I could have easily titled this article “Don’t Believe the (Negative) Hype”. Our latest Thrift Treasure is an out-of-print 2-4 player game from 1977. We found this copy at our local Salvation Army Thrift Store and it set us back a whole 95 cents. All the pieces appeared to be there, but it was missing the instructions. I assumed finding them online would be easy, but I was wrong.
Not only could I not find an official set of rules, I found numerous citations claiming this was one of the worst games ever made. Over on BoardGameGeek it was included in users’ lists such as “Worst Game You Own”, “Left Behind at the Thrift Store”, “Worst Thrift Store Purchases” and “Games with Badly Written Rulebooks”. It appeared I might have overspent on this one!
But we were determined to get at least one round out of it. I mean, how bad could it really be? The game included pawns for four players, two custom dice and a plastic playing board with sliding tabs that changed the configuration of the board. We elected to piece together what we could find online and come up with a set of rules that made the game reasonably short (under 30 minutes for 4 players), fair and not just luck-based. The object of the game is to get your four pawns to the other side of the board, much like Chinese Checkers. So obviously while it is rated for 2-4 players, a 3-player game would not be equally matched.
1. Each player takes turns rolling the two included dice. On the dice are pips and stars. Pips allow you to move your pawn an equal number of spaces. Stars allow you to move a slider one space. Roll stars on both dice and you skip your turn. Roll a number and two stars on one die, you move your pawn and slide TWO sections one space (or one section two spaces).
2. You can only move your pawns on the black path. If the path is moved out from underneath you, you become stranded. You cannot move that pawn until he has a black square underneath him.
3. You can choose which order you perform your acts in. You may decide to move the slider first before moving, or move first and then change the board.

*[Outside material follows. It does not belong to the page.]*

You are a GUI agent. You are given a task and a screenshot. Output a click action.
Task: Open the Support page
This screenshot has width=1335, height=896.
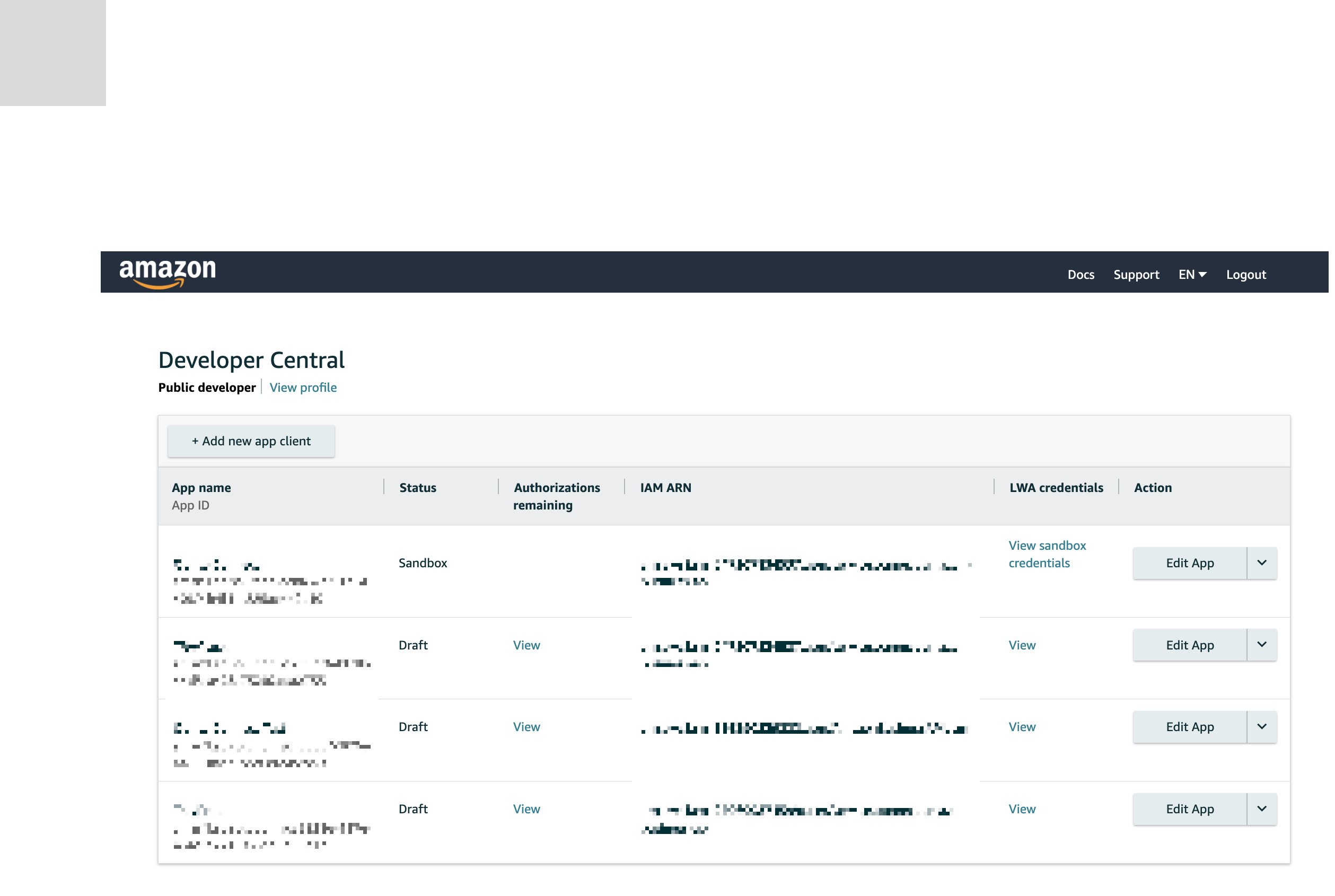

4. You may elect to not move a pawn and pass on that die. If you roll two numbered dice (eg. 2 and 4), you must move in those increments. You cannot move one space then five. You must be able to complete the entire move – if your path is only 4 spots long and you roll a 5, you cannot move. You also cannot land on another pawn, but you can jump over them.
5. When you roll a star (or two stars on one die), you MUST change the board. You may not pass on those rolls.

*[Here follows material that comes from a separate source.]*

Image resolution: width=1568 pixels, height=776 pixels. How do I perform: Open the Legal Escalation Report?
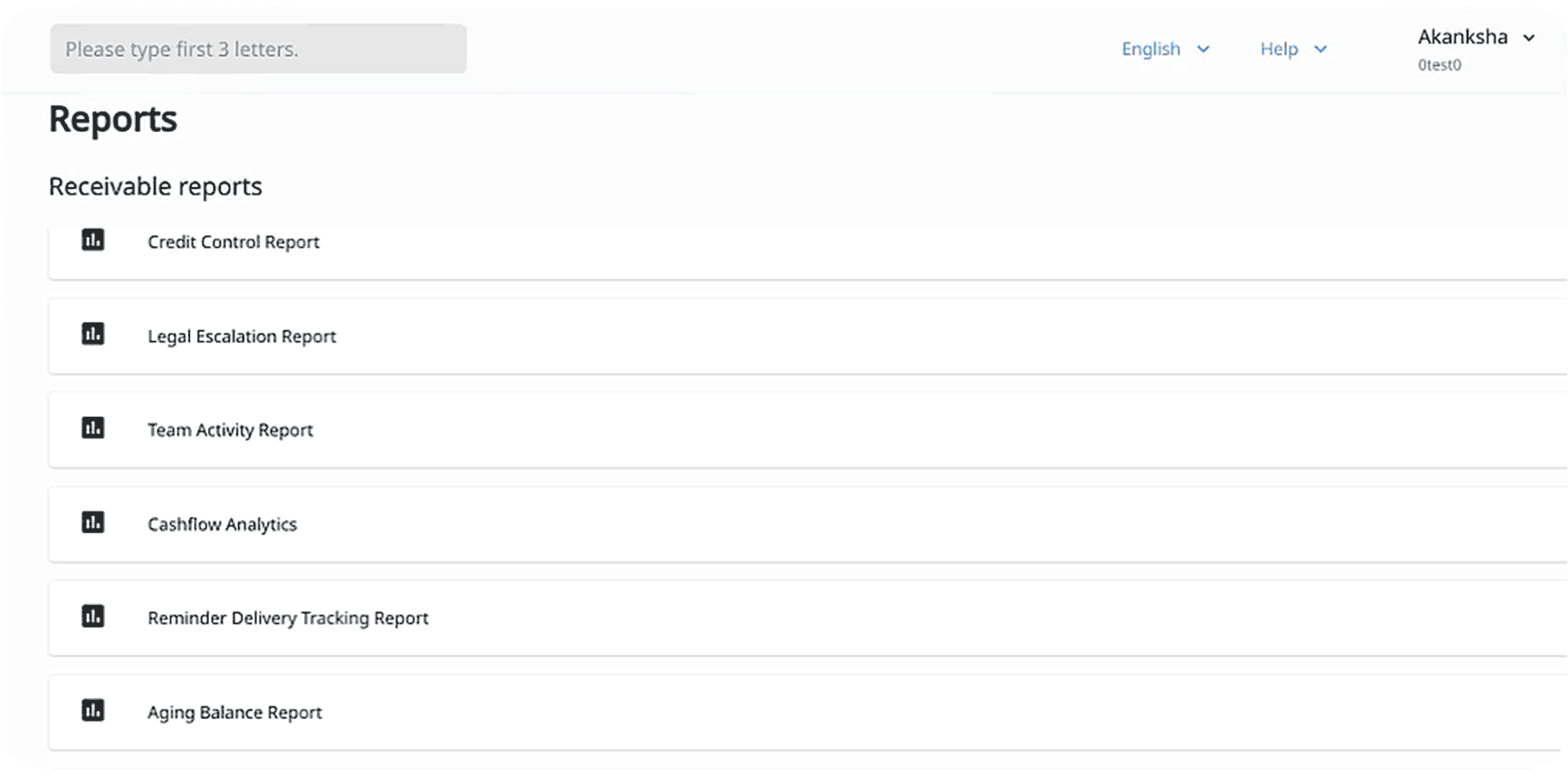242,336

6. You may travel through another player’s base, counting it as one spot.
7. You must roll the exact number needed to enter a base. First to get all of their pawns in the base opposite them wins.

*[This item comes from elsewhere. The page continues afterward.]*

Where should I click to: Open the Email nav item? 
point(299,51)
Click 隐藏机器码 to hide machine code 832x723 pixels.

Regardless of what we read online, we have definitely found and played worse games. With four players it was really not bad, and the movement of the board made for some interesting decisions (do you move to help yourself or to block someone else).
For the price one really cannot complain. If we had paid full retail (even back in 1977) then we probably would have been disappointed. But at a buck, Shifti will be an easy-to-teach game we can break out when the kids have friends over. While you can find it on eBay, you are probably better served by looking for it in your own thrift stores or at yard sales. It sounds like the serious board game collectors aren’t bothering with it, so you should have no trouble finding a copy!